Do you have any advice for people who do a lot of activity/exercise?

It can be tricky deciding what to eat before embarking on a prolonged period of activity such as a marathon or hiking. Luckily when it comes to what to eat before the activity, having the classic carbohydrate rich meal the night before of pasta, rice or couscous (with Speed vegetables and lean meat or fish if you wish) is easily possible with Food Optimising. It’s also a great idea to having something like a bowl of porridge for breakfast, and a pre-exercise banana to give you a boost.

What you actually choose to do on the day of your activity is more subjective as some people don’t like to eat at all between workouts, whereas others prefer something after each session.

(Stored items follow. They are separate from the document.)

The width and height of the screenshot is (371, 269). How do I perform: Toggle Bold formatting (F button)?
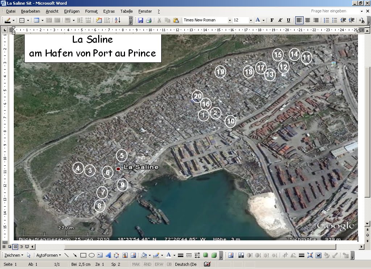[x=272, y=20]
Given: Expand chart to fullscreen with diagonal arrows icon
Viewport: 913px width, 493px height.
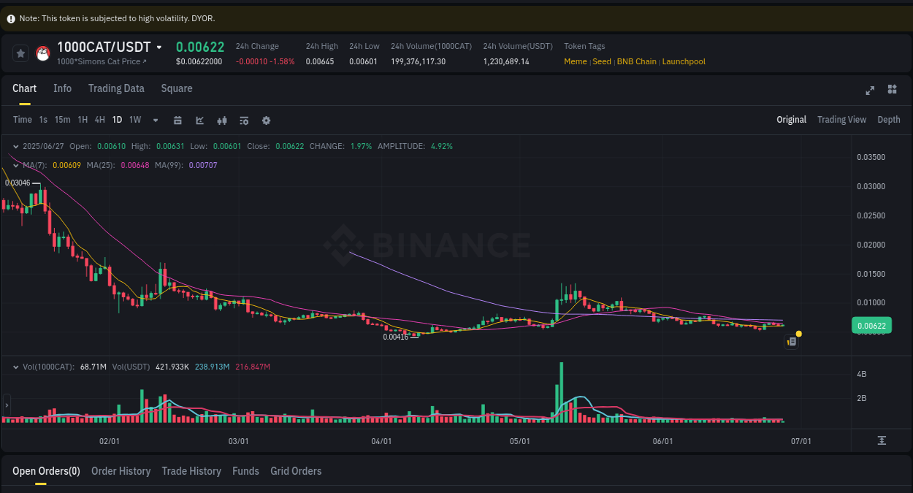Looking at the screenshot, I should click(x=870, y=90).
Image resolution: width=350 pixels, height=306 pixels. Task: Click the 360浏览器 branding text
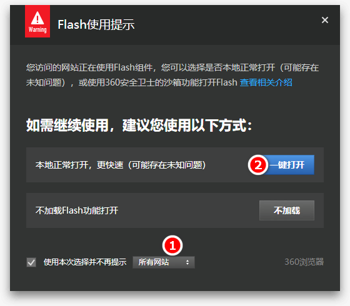tap(304, 262)
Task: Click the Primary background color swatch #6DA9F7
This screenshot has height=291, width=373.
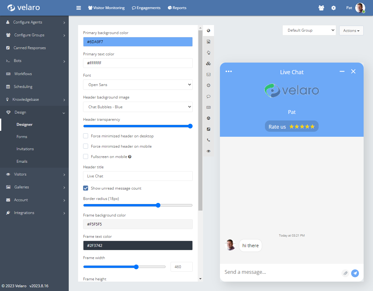Action: [138, 42]
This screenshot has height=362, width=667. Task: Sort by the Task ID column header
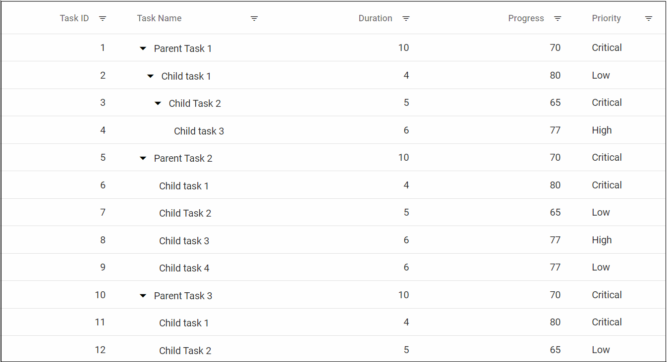click(74, 18)
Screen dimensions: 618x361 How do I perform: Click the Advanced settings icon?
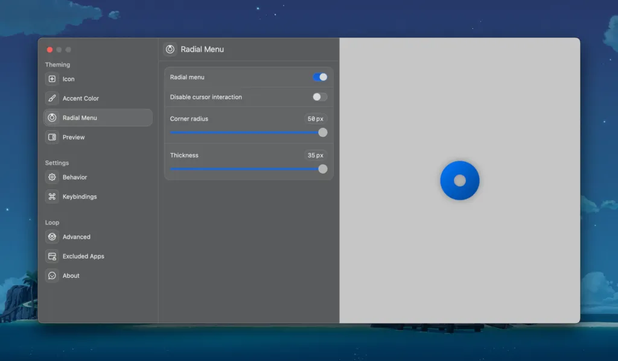click(x=52, y=237)
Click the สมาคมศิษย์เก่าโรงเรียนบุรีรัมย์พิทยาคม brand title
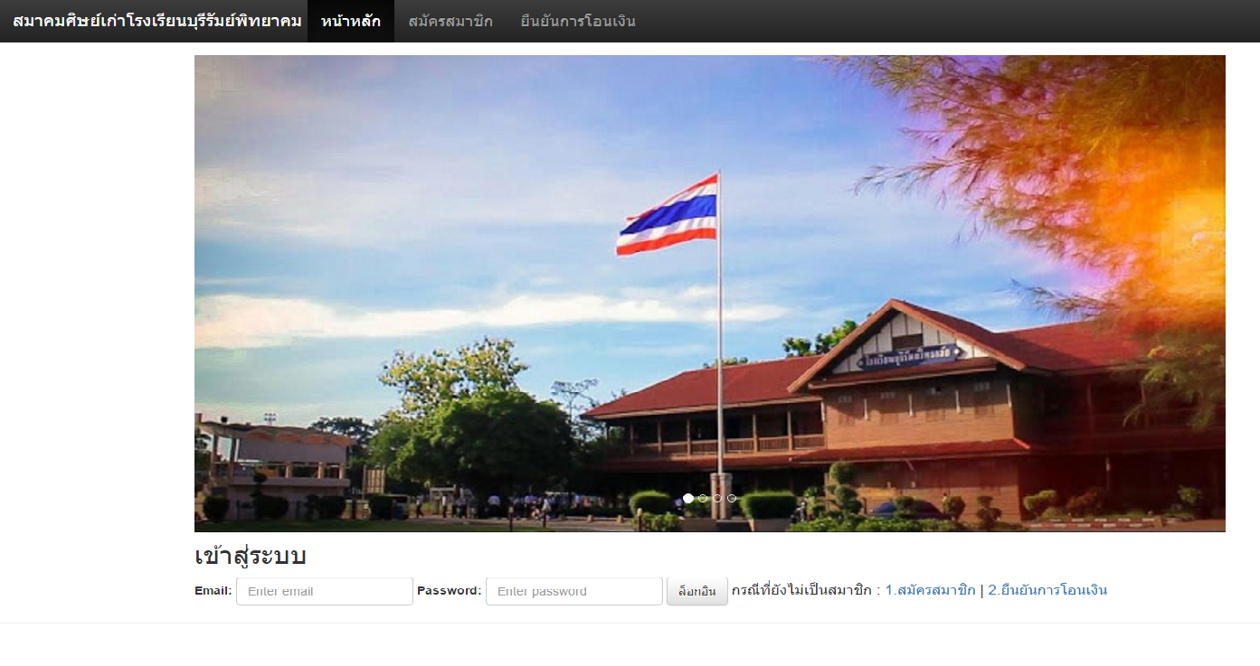Image resolution: width=1260 pixels, height=666 pixels. coord(157,21)
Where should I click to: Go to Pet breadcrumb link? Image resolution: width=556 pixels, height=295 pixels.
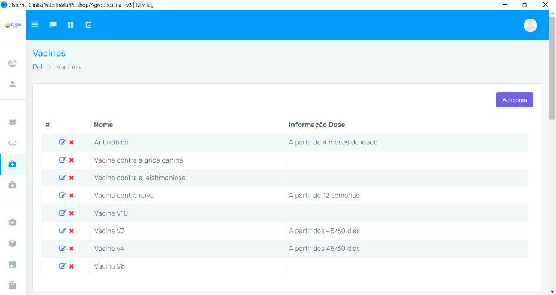point(37,67)
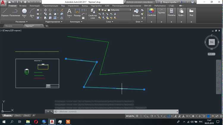The width and height of the screenshot is (223, 125).
Task: Open the Размер dimension tool
Action: 77,13

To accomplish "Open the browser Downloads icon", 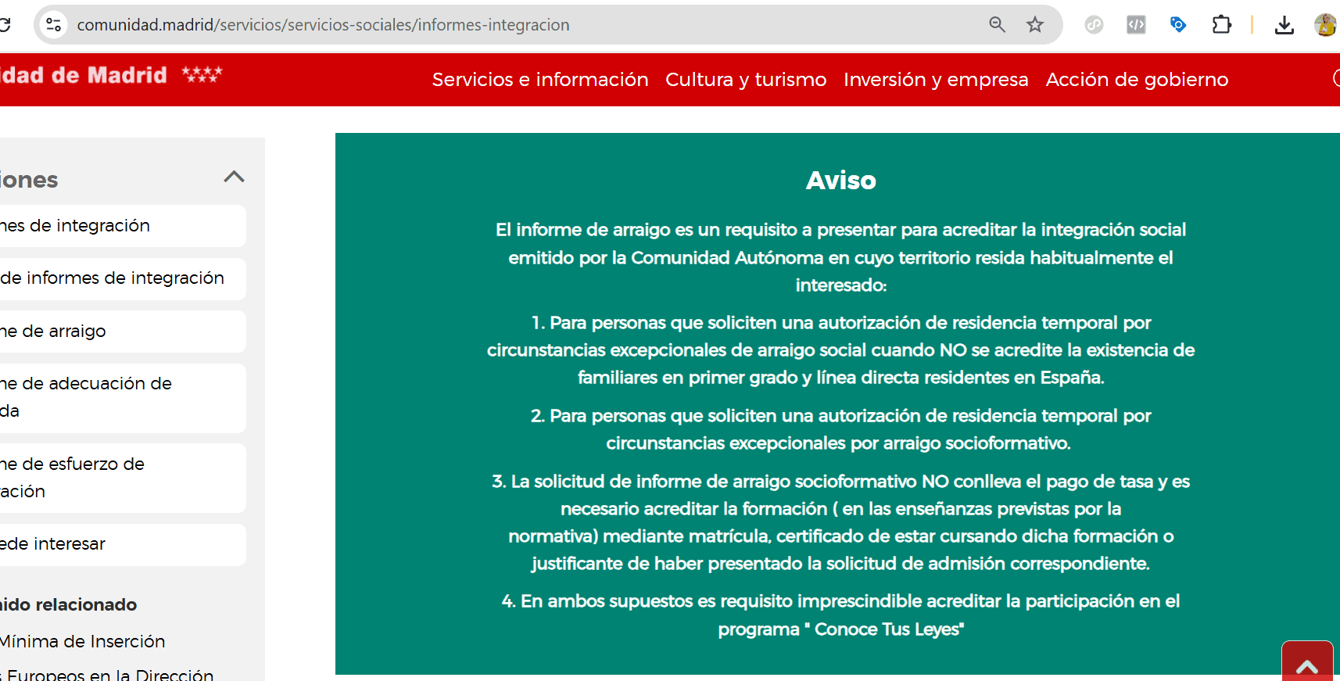I will point(1284,25).
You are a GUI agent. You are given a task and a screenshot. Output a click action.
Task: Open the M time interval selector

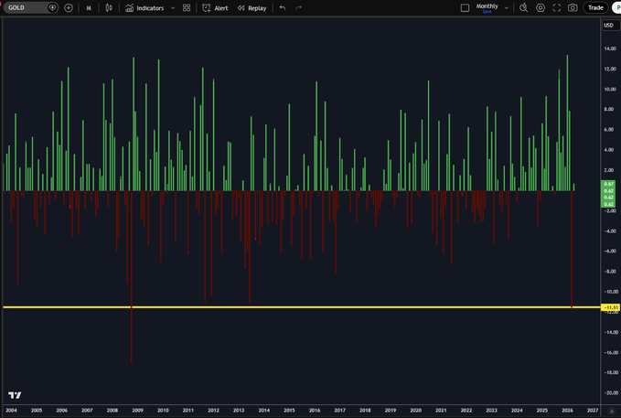point(89,7)
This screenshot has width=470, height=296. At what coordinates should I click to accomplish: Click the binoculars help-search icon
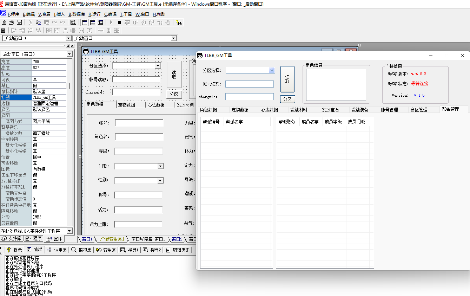(x=179, y=22)
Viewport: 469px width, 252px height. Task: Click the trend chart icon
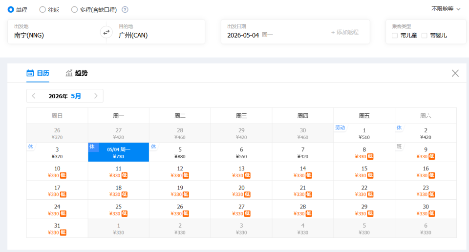69,73
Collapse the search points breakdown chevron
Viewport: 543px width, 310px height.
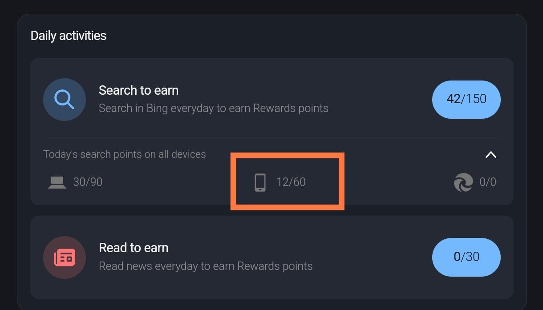pos(491,154)
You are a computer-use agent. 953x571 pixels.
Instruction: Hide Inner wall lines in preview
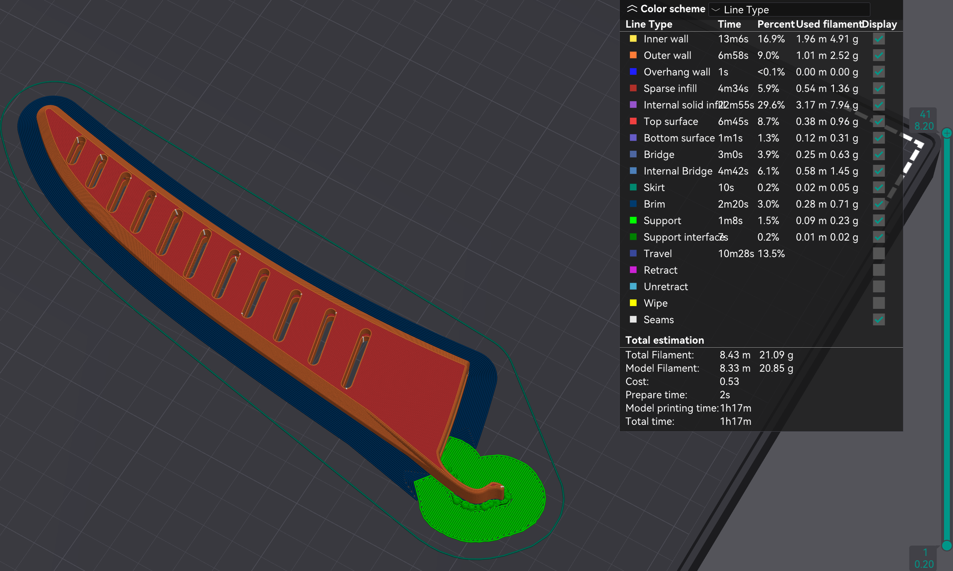878,39
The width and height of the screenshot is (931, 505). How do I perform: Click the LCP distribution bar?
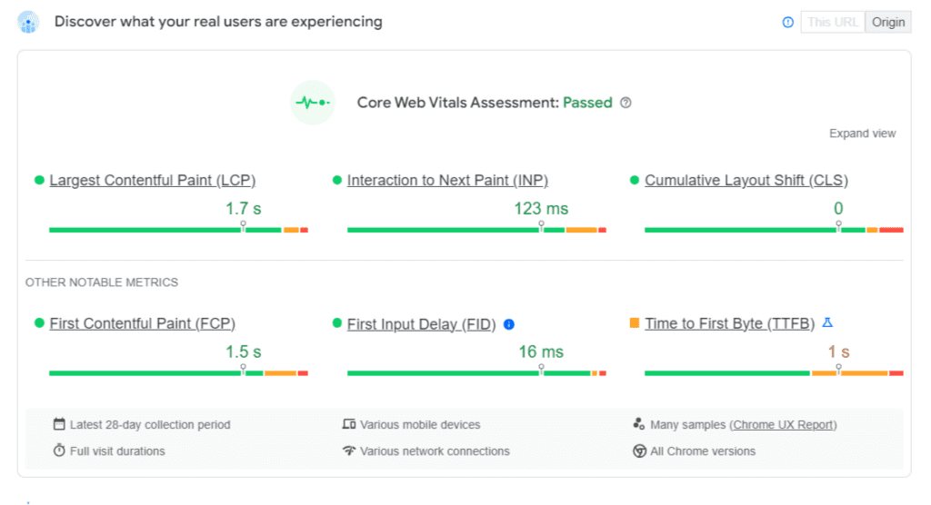178,231

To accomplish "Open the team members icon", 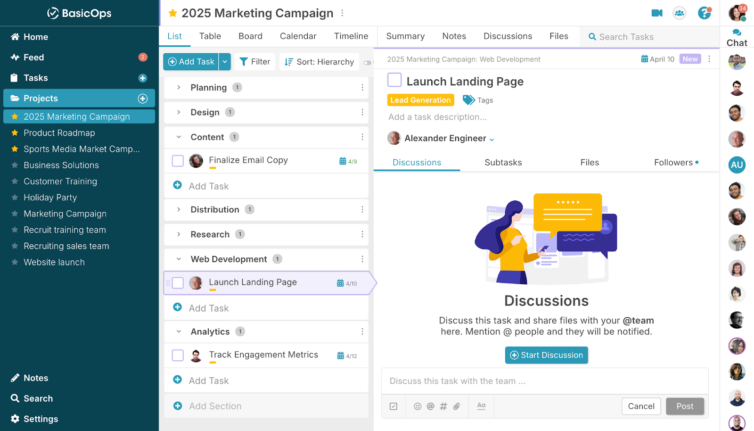I will [679, 13].
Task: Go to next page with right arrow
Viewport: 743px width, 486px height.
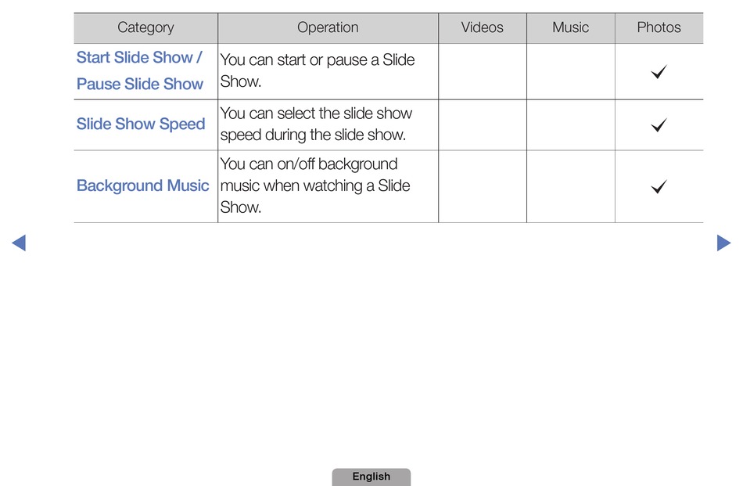Action: click(723, 243)
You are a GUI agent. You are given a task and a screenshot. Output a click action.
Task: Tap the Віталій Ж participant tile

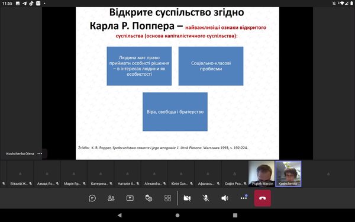coord(20,173)
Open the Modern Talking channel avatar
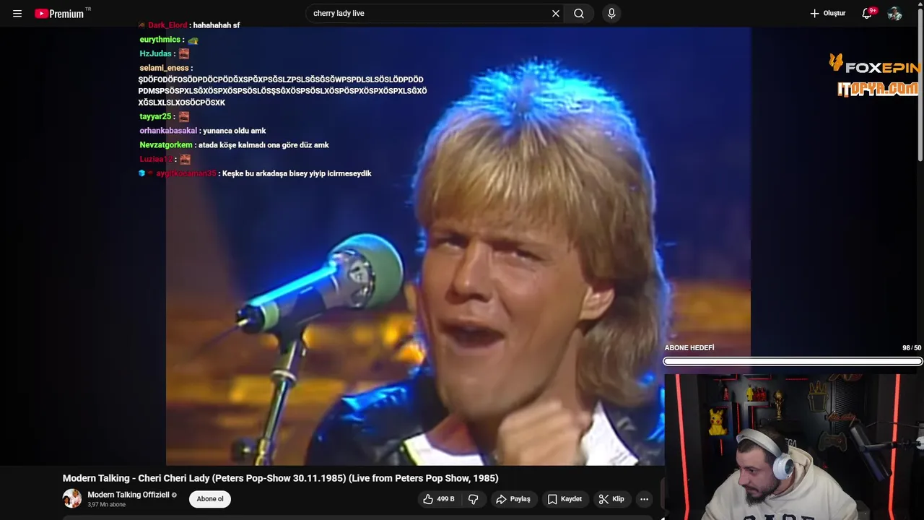Image resolution: width=924 pixels, height=520 pixels. coord(72,498)
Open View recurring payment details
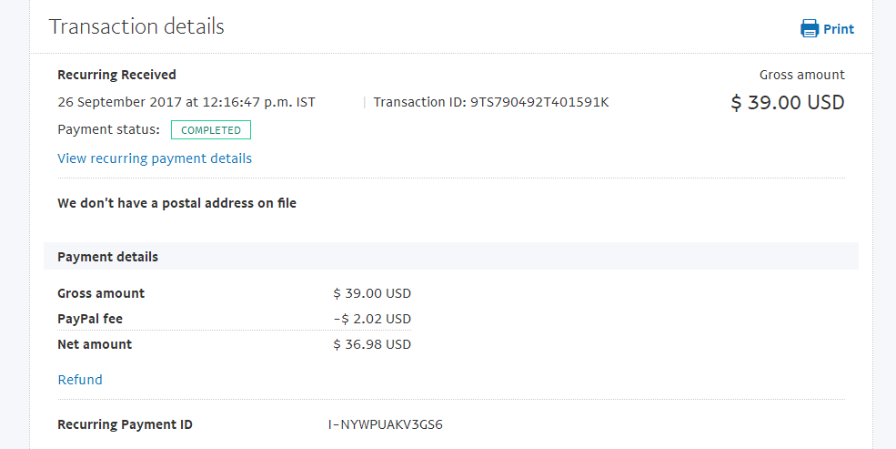This screenshot has height=449, width=896. coord(155,158)
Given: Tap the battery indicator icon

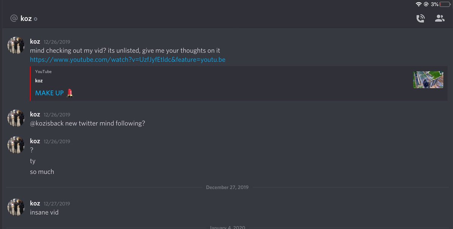Looking at the screenshot, I should pos(445,4).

If you’re one of the latter, good options include: sugary sweets, Healthy Extra ‘b’ choice cereal bars, bananas, and sports drinks (although making your own much lower Syn electrolyte drink with one teaspoon of sugar and pinch of salt per 250ml water is just as good for hydration).

When we exercise we're doing microscopic damage to the muscles and to recover, our muscles need the building blocks of tissue (amino acids) to repair and rebuild themselves. These amino acids come from protein in the diet and therefore getting some protein after exercising is essential to help the body repair itself. Having a large chicken or tuna salad or some snack packs of lean sandwich meat available for immediately after your exercising will help your body to get over the exercise you have just done. Some members also like to use one of their Healthy Extra ‘a’ choices of milk to help rehydrate and also give a protein boost. Ideally you want to get this protein within 20-30 minutes of finishing your activity.